How to help your baby settle in to childcare

Starting childcare can be a huge emotional and practical transition for both you and your baby. It’s a new routine, a new environment, new caregivers, and possibly the first time your baby will experience some separation from you.

We know what a difficult adjustment it can be for the whole family, so we’ve put together these tips to make it smoother and reduce the tears at drop-off (yours and bubs!). Your daycare centre or family daycare will have plenty of suggestions to help your baby settle in to childcare.

Be organised

Take care of all the practical stuff the night before to reduce stress in the mornings. Ensure their clothing is labelled and out the night before. If you have to pack lunchboxes, do that also the night before if possible. Pack their bags, get your clothes ready, and get some of the breakfast ready. Anything to help the mornings run smoothly is fantastic.

Allow time for connection

Being organised in the mornings can also hopefully give you the opportunity for some special time together before you start the day. Fill your little one’s emotional cup with a cuddle, a story, or a breast or bottle feed. If you can’t squeeze this into your mornings, try to do it when you get home together, even for 10 minutes, before the busy evening routine starts.

Pack comfort items

You could give them a new soft toy or comforter that is specially for daycare, or something already familiar and loved. Remember to pack their dummies, sleeping bags, their favourite book, and anything they can associate with you. Give their educators a family photo – they often have a family tree or a wall dedicated to photos of the children’s families that provides some comfort to little ones.

Start slowly

Starting slowly is the key to easing into childcare. This can depend on your baby, so be guided by them on how slowly the transition period is. Allow time for several orientation sessions, in which you will stay with them for an hour or two, and gradually leave them for a short period while you wait in the childcare centre. Then, start by only leaving them for half days if you can, and gradually extending how long they stay.

Build a relationship with the educators

Starting slowly not only allows your baby to get accustomed to their new environment and routine with the reassurance of having you nearby, it also allows time to establish a connection with their new caregivers. A child who has a trusting and warm relationship with the educators will feel secure and happier about leaving your arms.

Say goodbye

Talk positively about childcare before you leave home. If you’ve allowed a few weeks to help settle your little one in, it’s time to say goodbye. This can be hard, and you might be tempted to stay and wait until they’re distracted and then sneak out. This should be avoided, and instead goodbyes need to be short, calm, loving, and confident. Give your child a kiss and a hug, say goodbye to them, and leave with a smile on your face.

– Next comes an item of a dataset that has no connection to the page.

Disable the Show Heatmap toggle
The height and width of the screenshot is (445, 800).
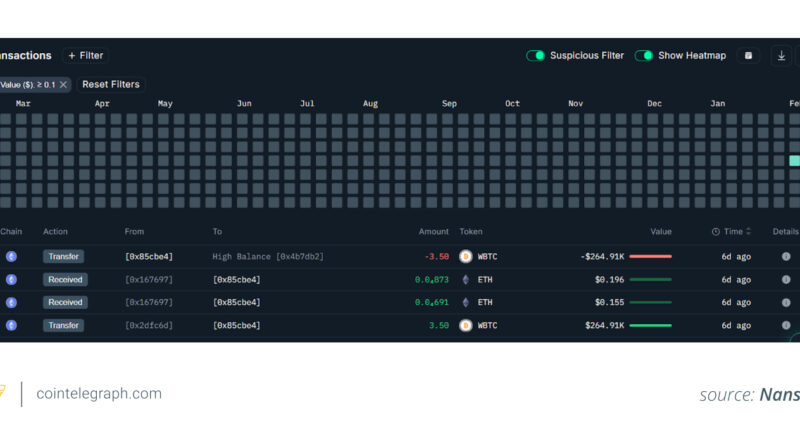point(644,56)
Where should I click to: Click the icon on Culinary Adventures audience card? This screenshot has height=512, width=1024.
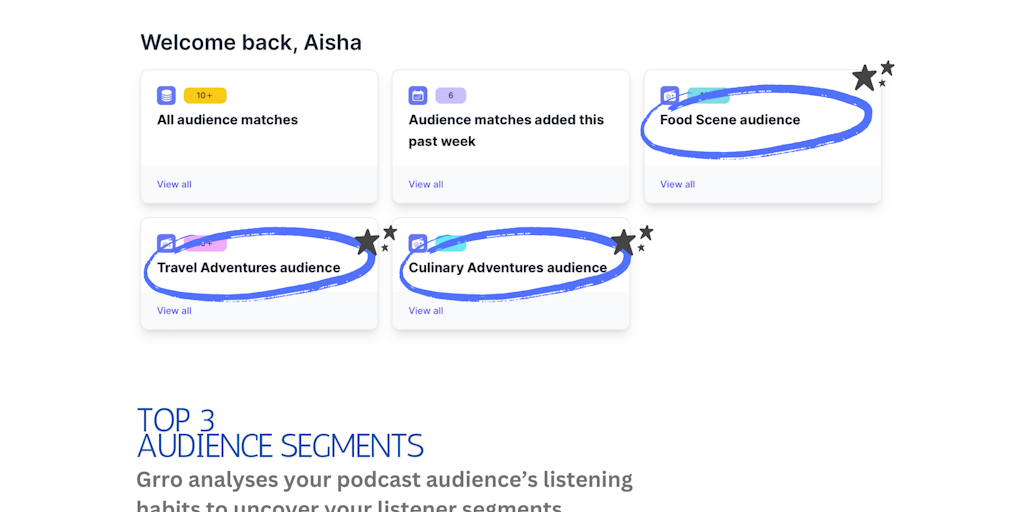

What if they cry at drop-off every time?

Distressed and teary drop-offs are heartbreaking. You wouldn’t let them cry like that any other time, so you might be wondering if it’s doing any harm to them. According to leading psychologist, Karen Young, regarding this upsetting separation:

‘As long as you are still with them, their amygdala (the part of the brain responsible for anxiety) will have hope that the separation won’t happen, and it will keep the fight or flight response going. Once you leave, the amygdala registers futility. Only then can your young one’s brain and body rest. The neurochemical surge that is driving the physical, emotional and behavioural symptoms of anxiety will start to neutralise and their anxiety will start to ease’.

Once the brain registers futility like this, they will build resilience. Karen suggests that parents can remind themselves that their child is safe, is in the care of wonderful caregivers, and that they are providing the experiences that will build courage. If you phone their educator, or sneak a little peek into the room a few moments later, you will probably discover that they have moved on with their day quite quickly.